Top of Material provided

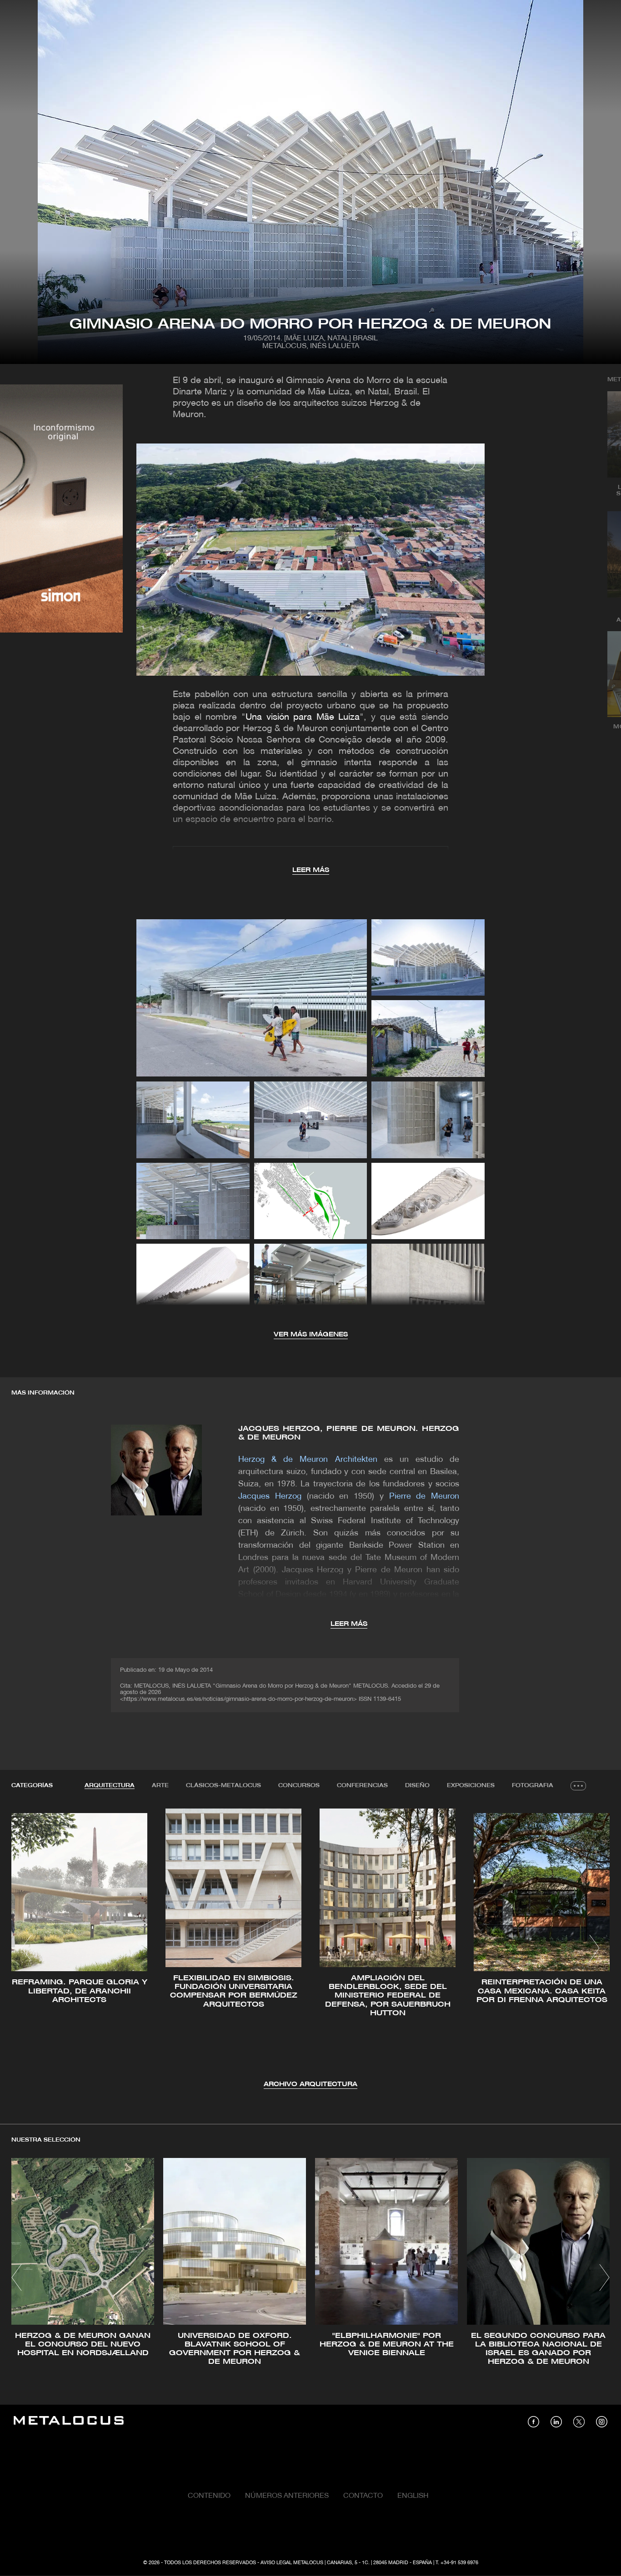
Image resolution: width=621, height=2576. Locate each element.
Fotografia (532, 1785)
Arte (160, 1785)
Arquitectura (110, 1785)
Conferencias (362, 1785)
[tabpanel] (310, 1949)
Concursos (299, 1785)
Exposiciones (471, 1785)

Bottom of Material provided
Top of Material provided

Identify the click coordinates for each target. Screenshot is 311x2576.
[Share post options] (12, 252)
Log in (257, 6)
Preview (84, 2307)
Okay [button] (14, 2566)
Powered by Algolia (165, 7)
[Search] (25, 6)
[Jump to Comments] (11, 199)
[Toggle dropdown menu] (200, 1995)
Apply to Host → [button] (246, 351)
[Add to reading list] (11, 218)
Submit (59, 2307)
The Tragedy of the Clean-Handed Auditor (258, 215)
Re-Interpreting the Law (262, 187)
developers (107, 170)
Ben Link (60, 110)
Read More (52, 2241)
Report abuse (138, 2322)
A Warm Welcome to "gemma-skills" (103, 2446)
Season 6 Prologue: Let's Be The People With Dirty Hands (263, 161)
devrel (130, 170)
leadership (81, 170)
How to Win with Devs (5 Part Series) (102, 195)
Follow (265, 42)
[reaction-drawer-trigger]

Bottom of Material provided

## The task
Keeping every character as it is, restate the lines above that run from the line with "Re-Interpreting the Law (262, 187)" through the line with "[reaction-drawer-trigger]", both included, and nothing else.

## Finished task
Re-Interpreting the Law (262, 187)
developers (107, 170)
Ben Link (60, 110)
Read More (52, 2241)
Report abuse (138, 2322)
A Warm Welcome to "gemma-skills" (103, 2446)
Season 6 Prologue: Let's Be The People With Dirty Hands (263, 161)
devrel (130, 170)
leadership (81, 170)
How to Win with Devs (5 Part Series) (102, 195)
Follow (265, 42)
[reaction-drawer-trigger]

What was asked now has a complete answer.